Was looking through my office window at the data closet and (due to angle, objects, field of view) could only see one server light cluster out of the 6 racks full. And thought it would be nice to scale everything down to 2U. Then day-dreamed about a future where a warehouse data center was reduced to a single hypercube sitting alone in the vast darkness.
They tend to fill the space. I mean if you drive by a modern data center, so much grid electrical equipment is just right there. Now if hypothetically supermachine uses all that power sure, small data center. Unless they have a nuclear reactor they should (fu felon musk) only rely on grid/solar/renewables.
I sometimes wonder how powerful a computer could be made if we kept the current transistor size we have now, but still built the machine to take up an entire room. At what point would the number of transistors and the size of the machine become more of a problem than a solution? 🤔
Isnt the main limiting factor signal integrity? Like we could do a CPU the size of a room now but it’s pointless as the stuff at one end wouldnt be able to even talk to the stuff in the middle as the signal just get fucked up on the way?
Signal integrity will probably be fine, you can always go with optical signalling for the long routes. What would be more of an issue is absurd complexity, latency from one end to the other, that kind of stuff. At some point, just breaking it down into a lot of semi-autonomous nodes in a cluster makes more sense. We kind of already started this with multi-core CPUs (and GPUs are essentially a lot of pretty dumb cores). The currently biggest CPUs all have a lot of cores, for a reason.
IIRC, light speed delay (or technically, electricity speed delay) it’s also a factor, but I can’t remember how much of a factor.
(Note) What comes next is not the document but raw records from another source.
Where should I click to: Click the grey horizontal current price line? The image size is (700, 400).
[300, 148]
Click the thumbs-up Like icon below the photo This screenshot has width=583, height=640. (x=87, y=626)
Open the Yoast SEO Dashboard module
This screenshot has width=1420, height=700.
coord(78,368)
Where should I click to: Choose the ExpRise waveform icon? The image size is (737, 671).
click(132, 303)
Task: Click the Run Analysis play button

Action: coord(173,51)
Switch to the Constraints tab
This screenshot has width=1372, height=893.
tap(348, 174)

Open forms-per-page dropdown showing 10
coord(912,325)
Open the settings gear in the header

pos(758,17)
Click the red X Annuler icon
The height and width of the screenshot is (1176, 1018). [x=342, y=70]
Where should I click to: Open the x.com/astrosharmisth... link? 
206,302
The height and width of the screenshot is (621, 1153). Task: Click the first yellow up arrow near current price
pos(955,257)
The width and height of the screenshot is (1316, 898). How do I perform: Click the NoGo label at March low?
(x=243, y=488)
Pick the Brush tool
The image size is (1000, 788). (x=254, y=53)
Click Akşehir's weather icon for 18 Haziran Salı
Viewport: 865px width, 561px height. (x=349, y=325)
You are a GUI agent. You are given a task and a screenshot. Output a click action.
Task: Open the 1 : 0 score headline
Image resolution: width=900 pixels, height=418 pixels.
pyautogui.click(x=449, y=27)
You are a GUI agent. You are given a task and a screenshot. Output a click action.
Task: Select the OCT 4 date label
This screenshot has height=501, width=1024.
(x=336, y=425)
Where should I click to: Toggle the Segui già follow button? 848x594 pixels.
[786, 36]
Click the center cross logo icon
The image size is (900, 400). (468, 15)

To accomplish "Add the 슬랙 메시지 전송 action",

It’s significant already. If I get the math right (warning, I’m on my phone in bed at 3am and it’s been 10 years) I think that a 1 inch chip running at 3GHz clock rate could, if you aren’t careful with the design of the clock network, end up with half a clock cycle physically fitting on the chip. That is, the trace that was supposed to move the signal from one end of the chip to the other, would instead see the clock signal as a standing wave, not moving at all. (Of course people has (tried?) to make use of that effect. I think it was called “resonant clock distribution” or some such)
🤯
You think that if we can scale 6 racks down into one cube that someone wouldn’t just buy 6 racks of cubes?
They’ll always hunger for more.
They look silly now. Many data centers are not scaling up power per rack. With GPUs, there are often two chassis per rack.
I had this problem with Equinix! They limited our company to like 10kva per rack, and we were installing nvidia dgx servers. Depending on the model we could fit only one or two lol.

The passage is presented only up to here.